[Cryptography] Certificates and PKI

ianG iang at iang.org
Mon Dec 29 12:24:34 EST 2014

On 25/12/2014 03:10 am, John Gilmore wrote:
>> But economic rules do eventually win out -- users won't pay for
>> quality with a commodity product.
> What's your citation for that statement?

It's in the definition of commodity?

> I see commodity products all around me that users have paid for and
> that have sufficient quality.  Everything from pencils and ethernet
> cables to food, clothing, and DRAM.  And there are always niches for
> higher quality versions of commodities, such as the "organic" market,
> or "Monster Cable triple gold plated Ethernet cables".

Right -- the marketing battle is to reverse the commoditisation.  In 
order to gain the attention of the consumer, you have to put something 
in front of their eyeballs.

Pencils:   colour?  brand?  feel?  sharpness?
cables:    shielding
food:      colour, shape, absence, warmth...
DRAM:      speed, reliability
organic:   taste, welfare, fair trade
Monster:   exotic theories about electron movement, bulk, fatness

All of these are things that (purport to) say the above products are not 

> What there may not be is some kind of monopoly that lets all the
> vendors charge outrageous prices while imposing contracts that
> eliminate all their liability, responsibility, etc.

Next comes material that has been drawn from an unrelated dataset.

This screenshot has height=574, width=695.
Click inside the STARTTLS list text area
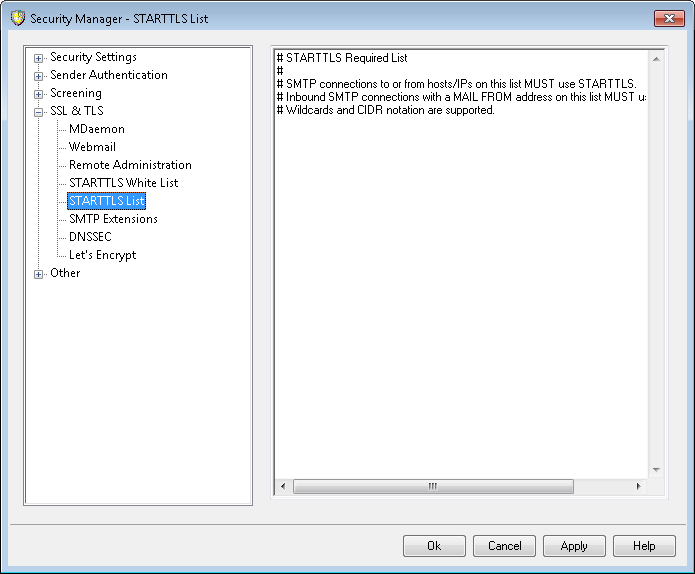tap(460, 300)

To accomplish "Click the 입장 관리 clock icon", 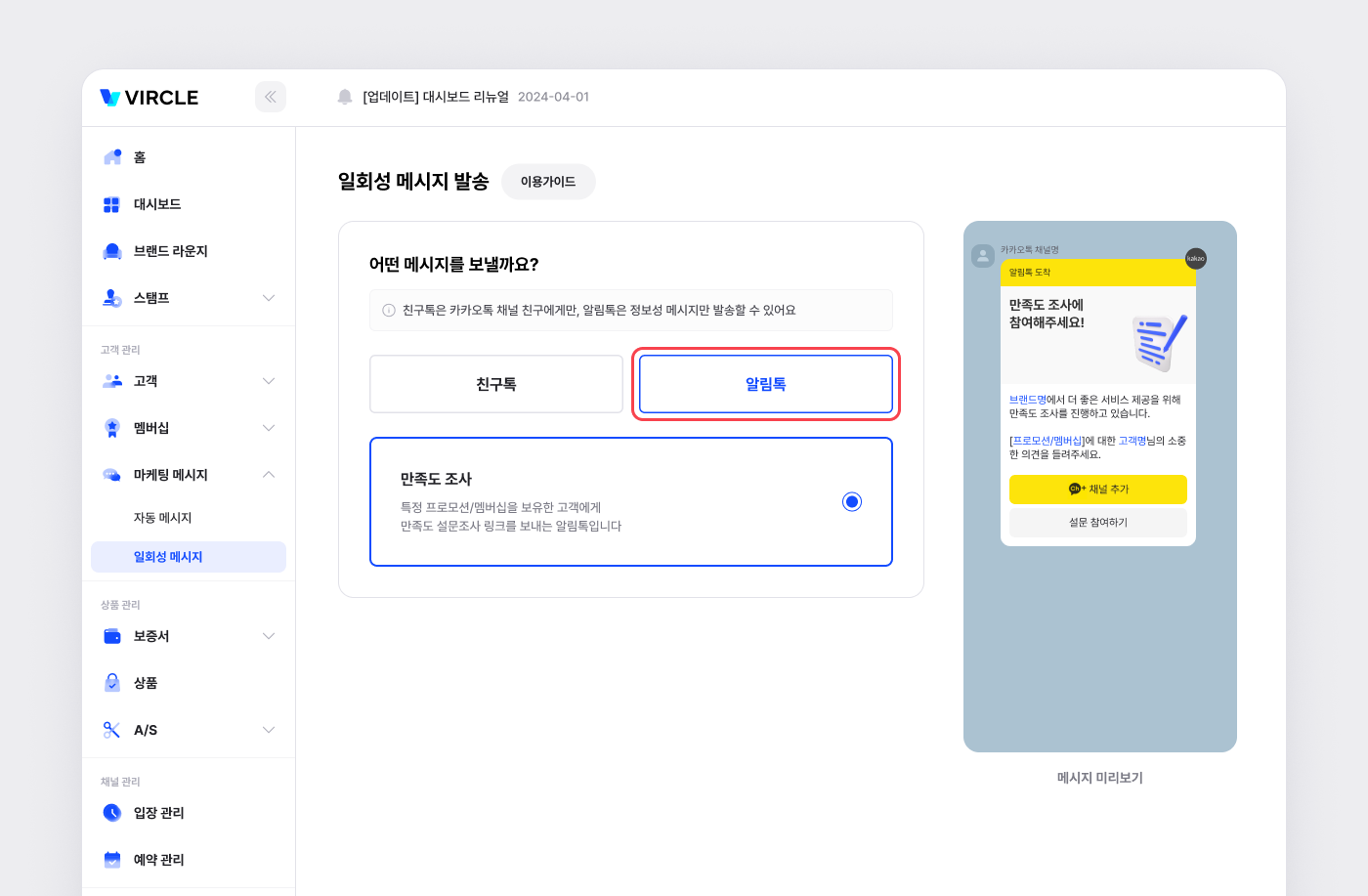I will pos(112,813).
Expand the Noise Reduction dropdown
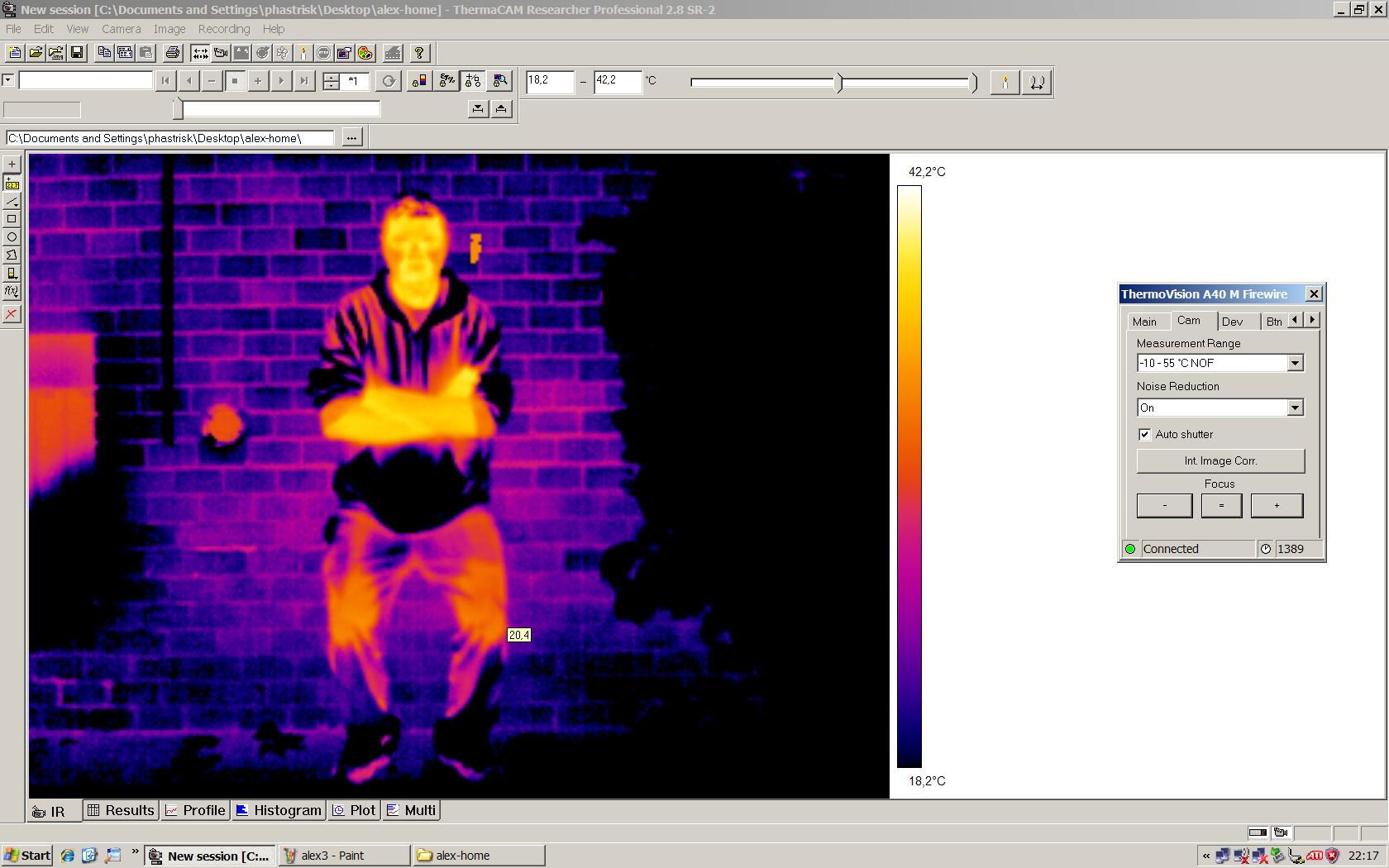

The browser vendors control the certificate display such that they 
remove or reduce the ability of the CA to de-commoditise their product. 
  As the CA cannot present any information to the consumer, the CA is 
commoditised.  No "pull".  Verisign is the same as ... name any other 
brand, and thus there is no brand.

Therefore the race to the bottom.  Inevitable, by the laws of economics. 
  In the race to the bottom, contracts must be imposed that dump all 
liability, all responsibility on parties other than CAs [0], and other 
actions, so that the marginal cost of each certificate is zero.  As cost 
goes, so does security.

The race to the bottom can only be unwound by browser vendors making a 
decision that draws on economics/marketing theory and practice to show 
the CA's name and brand (logo) on the URL bar or similar.  Until that 
happens and the CA gets a reason to perform, secure browsing is a bottom 

(Typically, browser vendors can't see past the "advertising" aspects of 
CA brands.  "What's in it for me?" or "advertising is evil.")


[0] Originally CAs dumped liability on vendors and users.  See the 
oft-cited Baseline Requirements for a realignment of liability such that 
the CA liability dumping on vendors was eliminated.  This results in 
both CA and vendor the dumping all liability on users.